Self‐Bonded Wood Composites with Efficient Heat Dissipation Enabled by In‐Situ Grown Co/Zn Bimetallic MOFs

Abstract Most electronic product packaging materials are made of plastic, a petroleum‐based material with limited heat dissipation capabilities, restricting its suitability for heat‐intensive electronic products. Wood‐based composites have gained widespread usage due to their environmental friendliness and cost‐effectiveness. However, the low thermal conductivity restricts their application in electronic product packaging requiring efficient heat dissipation. Here, a high‐strength wood‐based composite with excellent thermal conductivity and antibacterial property (WBC/ZIF‐67/8) is constructed through self‐bonding technology. The WBC/ZIF‐67/8 composite demonstrates exceptional mechanical properties with tensile and flexural strengths of 66.87 and 86.33 MPa, respectively. Importantly, it exhibits efficient thermal conductivity of 1.01 W mK −1 , significantly surpassing that of densified wood. This superior performance is attributed to the core‐shell structure formed through the in situ growth of ZIF‐67/8 crystals on wood fibers.
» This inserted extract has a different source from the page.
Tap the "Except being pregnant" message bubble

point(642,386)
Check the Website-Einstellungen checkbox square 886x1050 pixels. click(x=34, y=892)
Although wood fibers themselves exhibit relatively low thermal conductivity, this structure enables effective conduction and diffusion of heat at the interface between ZIF‐67/8 crystals with high thermal conductivity and wood fibers. Simultaneously, the introduction of ZIF‐67/8 crystals enhanced antibacterial and anti‐mildew properties of composite. These improvements in thermal conductivity and heat dissipation capability pave the way for the application of wood‐based composites in durable and sustainable electronic product packaging.